Yawnghwe (ယွင်ႈႁူၺ်ႈ), also known as Nyaungshwe (ညောင်ရွှေ), was a Shan state in what is today Myanmar. It was one of the most important of the Southern Shan States. Yawnghwe state included the Inle Lake. The administrative capital was Taunggyi, located in the northern part of the state. The Agent of the British government, the Superintendent of the Southern Shan States, resided at Taunggyi and the king's palace was at Yawnghwe.

==History==
According to tradition in very distant antiquity there was a predecessor state in the area named ' (ကမ္ဗောဇရဋ္ဌ).
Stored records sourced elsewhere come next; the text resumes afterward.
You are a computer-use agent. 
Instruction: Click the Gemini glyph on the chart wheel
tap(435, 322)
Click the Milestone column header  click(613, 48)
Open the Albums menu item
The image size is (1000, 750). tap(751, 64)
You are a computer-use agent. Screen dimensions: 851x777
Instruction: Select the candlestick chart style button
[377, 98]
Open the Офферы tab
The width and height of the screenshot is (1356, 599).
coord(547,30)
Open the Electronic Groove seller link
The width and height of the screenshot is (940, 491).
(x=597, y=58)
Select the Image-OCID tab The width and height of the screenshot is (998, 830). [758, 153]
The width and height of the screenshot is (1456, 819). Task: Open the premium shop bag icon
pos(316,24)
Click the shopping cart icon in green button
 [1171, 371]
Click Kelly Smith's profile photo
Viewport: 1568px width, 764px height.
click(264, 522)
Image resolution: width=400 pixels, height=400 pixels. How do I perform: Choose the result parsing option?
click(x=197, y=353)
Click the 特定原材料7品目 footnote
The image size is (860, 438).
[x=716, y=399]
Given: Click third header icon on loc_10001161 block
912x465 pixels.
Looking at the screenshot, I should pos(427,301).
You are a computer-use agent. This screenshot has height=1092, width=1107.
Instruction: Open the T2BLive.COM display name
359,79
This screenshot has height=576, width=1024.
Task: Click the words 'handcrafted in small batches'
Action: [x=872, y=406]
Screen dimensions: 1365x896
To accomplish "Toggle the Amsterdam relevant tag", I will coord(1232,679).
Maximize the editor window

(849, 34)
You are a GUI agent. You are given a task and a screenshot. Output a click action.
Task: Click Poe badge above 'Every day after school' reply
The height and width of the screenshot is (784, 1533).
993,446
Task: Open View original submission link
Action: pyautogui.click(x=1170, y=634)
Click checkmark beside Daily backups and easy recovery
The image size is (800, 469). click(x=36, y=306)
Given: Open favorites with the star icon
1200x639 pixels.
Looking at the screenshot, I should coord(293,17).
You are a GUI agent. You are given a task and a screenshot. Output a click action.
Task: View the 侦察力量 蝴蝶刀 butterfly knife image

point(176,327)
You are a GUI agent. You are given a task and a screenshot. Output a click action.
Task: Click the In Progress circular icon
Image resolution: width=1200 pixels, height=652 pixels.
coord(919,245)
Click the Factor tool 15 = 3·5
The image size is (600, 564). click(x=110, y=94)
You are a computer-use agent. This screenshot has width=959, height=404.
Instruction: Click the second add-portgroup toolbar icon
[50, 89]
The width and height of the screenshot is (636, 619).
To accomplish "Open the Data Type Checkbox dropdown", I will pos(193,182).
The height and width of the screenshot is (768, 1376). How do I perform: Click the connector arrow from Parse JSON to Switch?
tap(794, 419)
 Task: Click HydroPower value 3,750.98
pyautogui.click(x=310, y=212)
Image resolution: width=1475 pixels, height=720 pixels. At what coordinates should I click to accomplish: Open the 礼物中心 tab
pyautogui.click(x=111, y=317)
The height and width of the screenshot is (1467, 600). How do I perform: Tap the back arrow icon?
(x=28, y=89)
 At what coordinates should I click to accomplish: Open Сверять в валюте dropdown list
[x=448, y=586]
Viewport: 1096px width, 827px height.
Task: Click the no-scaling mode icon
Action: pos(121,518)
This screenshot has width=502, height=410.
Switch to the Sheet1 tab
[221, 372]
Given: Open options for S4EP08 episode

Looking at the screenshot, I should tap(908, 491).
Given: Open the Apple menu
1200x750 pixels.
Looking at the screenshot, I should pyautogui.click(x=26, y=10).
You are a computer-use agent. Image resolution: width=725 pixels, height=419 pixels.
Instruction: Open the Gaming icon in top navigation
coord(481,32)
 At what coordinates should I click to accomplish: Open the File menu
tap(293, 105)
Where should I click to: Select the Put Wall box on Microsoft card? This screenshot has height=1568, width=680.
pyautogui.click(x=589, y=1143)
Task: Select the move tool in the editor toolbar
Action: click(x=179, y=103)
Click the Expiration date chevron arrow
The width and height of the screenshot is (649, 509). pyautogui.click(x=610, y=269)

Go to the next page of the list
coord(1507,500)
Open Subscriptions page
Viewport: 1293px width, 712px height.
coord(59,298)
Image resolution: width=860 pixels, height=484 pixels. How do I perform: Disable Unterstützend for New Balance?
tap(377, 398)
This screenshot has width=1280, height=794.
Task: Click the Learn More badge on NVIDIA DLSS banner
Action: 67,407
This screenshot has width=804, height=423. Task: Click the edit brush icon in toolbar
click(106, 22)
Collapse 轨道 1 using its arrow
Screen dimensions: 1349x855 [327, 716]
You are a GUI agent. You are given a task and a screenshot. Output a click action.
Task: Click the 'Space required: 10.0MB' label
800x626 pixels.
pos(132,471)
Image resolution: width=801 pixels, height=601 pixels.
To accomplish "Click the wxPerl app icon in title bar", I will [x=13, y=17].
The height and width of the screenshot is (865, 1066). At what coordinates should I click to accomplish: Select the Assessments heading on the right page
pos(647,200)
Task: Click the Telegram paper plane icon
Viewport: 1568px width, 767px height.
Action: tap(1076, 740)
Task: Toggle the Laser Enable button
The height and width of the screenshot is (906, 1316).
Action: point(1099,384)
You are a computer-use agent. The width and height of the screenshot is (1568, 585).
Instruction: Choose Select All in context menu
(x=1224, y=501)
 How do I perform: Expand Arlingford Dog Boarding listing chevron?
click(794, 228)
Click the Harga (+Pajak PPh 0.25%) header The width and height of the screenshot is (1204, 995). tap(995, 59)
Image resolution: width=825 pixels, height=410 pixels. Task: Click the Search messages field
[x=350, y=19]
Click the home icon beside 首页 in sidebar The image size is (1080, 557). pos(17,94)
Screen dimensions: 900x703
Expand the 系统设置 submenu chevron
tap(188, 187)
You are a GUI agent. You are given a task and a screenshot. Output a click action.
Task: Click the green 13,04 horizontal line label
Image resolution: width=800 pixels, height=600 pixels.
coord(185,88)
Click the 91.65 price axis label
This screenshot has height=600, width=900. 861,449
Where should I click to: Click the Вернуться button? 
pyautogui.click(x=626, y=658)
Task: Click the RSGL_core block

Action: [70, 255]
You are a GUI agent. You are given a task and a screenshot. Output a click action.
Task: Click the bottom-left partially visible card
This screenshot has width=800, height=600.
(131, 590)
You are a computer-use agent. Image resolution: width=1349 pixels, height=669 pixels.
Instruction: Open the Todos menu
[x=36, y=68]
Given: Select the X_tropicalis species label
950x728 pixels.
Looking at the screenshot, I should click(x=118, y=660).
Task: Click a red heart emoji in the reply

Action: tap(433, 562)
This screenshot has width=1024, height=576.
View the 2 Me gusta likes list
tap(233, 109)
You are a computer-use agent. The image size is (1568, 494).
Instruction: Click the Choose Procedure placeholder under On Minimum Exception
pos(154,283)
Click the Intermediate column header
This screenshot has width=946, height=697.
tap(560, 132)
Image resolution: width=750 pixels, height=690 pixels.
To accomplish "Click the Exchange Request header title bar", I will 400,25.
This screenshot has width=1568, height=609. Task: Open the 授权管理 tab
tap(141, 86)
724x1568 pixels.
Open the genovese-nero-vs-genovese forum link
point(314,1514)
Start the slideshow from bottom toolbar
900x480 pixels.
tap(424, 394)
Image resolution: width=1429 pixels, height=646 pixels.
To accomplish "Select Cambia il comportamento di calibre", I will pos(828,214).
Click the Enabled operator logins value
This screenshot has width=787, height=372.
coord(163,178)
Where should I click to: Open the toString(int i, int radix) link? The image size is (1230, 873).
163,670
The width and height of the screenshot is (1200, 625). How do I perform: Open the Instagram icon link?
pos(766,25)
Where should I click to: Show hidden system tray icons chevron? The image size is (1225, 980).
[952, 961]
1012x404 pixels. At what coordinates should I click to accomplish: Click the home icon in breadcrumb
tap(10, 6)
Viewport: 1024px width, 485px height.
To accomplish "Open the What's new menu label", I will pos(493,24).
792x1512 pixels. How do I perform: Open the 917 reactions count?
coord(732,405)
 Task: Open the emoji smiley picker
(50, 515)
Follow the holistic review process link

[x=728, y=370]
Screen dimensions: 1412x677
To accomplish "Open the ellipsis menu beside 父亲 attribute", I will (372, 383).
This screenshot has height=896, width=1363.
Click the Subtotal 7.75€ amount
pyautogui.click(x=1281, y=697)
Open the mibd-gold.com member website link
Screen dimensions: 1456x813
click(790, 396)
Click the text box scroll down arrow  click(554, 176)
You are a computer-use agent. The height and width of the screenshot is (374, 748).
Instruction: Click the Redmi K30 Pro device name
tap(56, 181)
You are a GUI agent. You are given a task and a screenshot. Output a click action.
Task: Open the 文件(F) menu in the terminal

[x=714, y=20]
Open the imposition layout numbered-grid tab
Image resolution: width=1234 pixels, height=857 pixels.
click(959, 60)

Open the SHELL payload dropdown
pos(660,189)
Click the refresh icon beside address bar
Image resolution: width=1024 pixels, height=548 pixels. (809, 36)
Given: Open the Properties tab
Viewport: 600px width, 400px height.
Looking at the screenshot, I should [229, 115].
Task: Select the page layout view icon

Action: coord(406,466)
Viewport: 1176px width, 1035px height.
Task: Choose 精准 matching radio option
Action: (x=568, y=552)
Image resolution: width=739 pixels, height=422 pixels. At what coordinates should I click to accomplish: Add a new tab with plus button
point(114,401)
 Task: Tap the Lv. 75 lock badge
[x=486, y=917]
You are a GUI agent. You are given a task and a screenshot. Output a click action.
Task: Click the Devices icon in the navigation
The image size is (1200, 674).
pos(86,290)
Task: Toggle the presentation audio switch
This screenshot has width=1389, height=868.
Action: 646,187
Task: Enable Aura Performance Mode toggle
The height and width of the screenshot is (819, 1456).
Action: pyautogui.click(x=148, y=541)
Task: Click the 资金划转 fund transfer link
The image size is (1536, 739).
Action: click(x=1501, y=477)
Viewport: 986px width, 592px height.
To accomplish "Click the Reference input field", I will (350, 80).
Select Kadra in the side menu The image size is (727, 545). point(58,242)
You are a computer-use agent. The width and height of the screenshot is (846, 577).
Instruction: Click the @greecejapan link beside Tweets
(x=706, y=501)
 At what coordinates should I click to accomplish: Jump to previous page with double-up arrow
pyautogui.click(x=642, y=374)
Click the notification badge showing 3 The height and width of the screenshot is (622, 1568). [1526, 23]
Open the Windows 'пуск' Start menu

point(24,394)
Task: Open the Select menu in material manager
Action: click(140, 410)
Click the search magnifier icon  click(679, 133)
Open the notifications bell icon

The city of Yawnghwe, which gave name to the state, was founded in 1359 by two mythical brothers, Nga Taung and Nga Naung, who arrived from Tavoy (Dawei) and were allowed to build a capital by a prince who ruled the region. The brothers brought 36 families from Tavoy and established themselves in the new city.

Yawnghwe included the subsidiary states of Mawnang (Heho), Mawson, Loimaw, Loi-ai and Namhkai. Historically the majority of the population in the state belonged to the Intha, Pa-O, Danu, Shan and Taungyo people.

The state of Yawnghwe formally accepted the status of British protectorate in 1887.

Sao Shwe Thaik was the first president of the Union of Burma and the last Saopha of Yawnghwe. He married Sao Nang Hearn Kham of the royal family of North Hsenwi. His residence in Yawnghwe town, the Haw, is now the Nyaungshwe Cultural Museum and is open to the public.

==Saophas==
The rulers of Yawnghwe bore the title of Saopha; their ritual style was Kambojaraṭṭha Sīripavara Mahāvaṃsa Sudhammarāja. They were entitled to a 9-gun salute by the British authorities.

- 1359 - 1434 Si Hseng Hpa
- 1434 - 1477 Hso Hseng Hpa
- 1477 - 1518 Hso Hung Hpa
- 1518 - 1557 Hso Yawk Hpa
- 1557 - 1574 Sao Maw Hkam
- 1574 - 1608 Kanh Ham Hpa
- 1608 - 1615 Mahadevi Nang Nawn Pe
1st
- 1608 - 1615 Sao Htoi
- 1615 - 1646 Mahadevi Nang Nawn Pe 2nd
- 1646 - 1658 Vacant
- 1658 - 1663 Sao Kang Hom Hpa
- 1663 - 1687 Hsu Wa
- 1687 - 1695 Kyundaung Sa
- 1695 - 1733 Hkam Leng
- 1733 - 1737 Htawk Sha Sa
- 1737 - 1746 Hsi Ton Sa
- 1746 - 1758 Hke Hsa Wa
- 1758 - 1758 Naw Mong 1st
- 1758 - 1761 Yawt Hkam
- 1761 - 1762 Hpong Hpa Ka Sa
- 1762 - 1815 Sao Yun
- 1815 - 1818 Sao Se U 1st
- 1818 - 1821 Naw Mong 2nd
- 1821 - 1852 Sao Se U 2nd
- 1852 - 1858 Sao So Hom
- 1858 - 1864 Sao Sa Hpa
- 1864 - 1885 Sao Maung 1st
- 1885 - 1889 Sao Chit Su
- 1889 - 1897 Sao On
- 1897 - 1926 Sao Maung 2nd
- 1926 - 1952 (Yawt Hkam Serk)
- 1952 - 1962 Sao Hseng Hpa

==Traditional royal ceremonies==
Formerly the Saopha of Yawnghwe would personally welcome the four Buddha images during the annual festival at Hpaung Daw U Pagoda, an 18-day pagoda festival, during which the Buddha images were placed on a replica of a royal barge designed as a hintha bird and taken in a procession throughout Inle Lake. The elaborately decorated barge was towed by several boats of leg-rowers rowing in unison together with other accompanying boats. The images would be taken from the royal barge and a grand procession would take them to the saopha's palace (haw), entering the prayer hall from the eastern entrance, where the images would be kept for a few hours.

The festival is still held, but the images bypass the visit to the haw and are taken directly to the temple.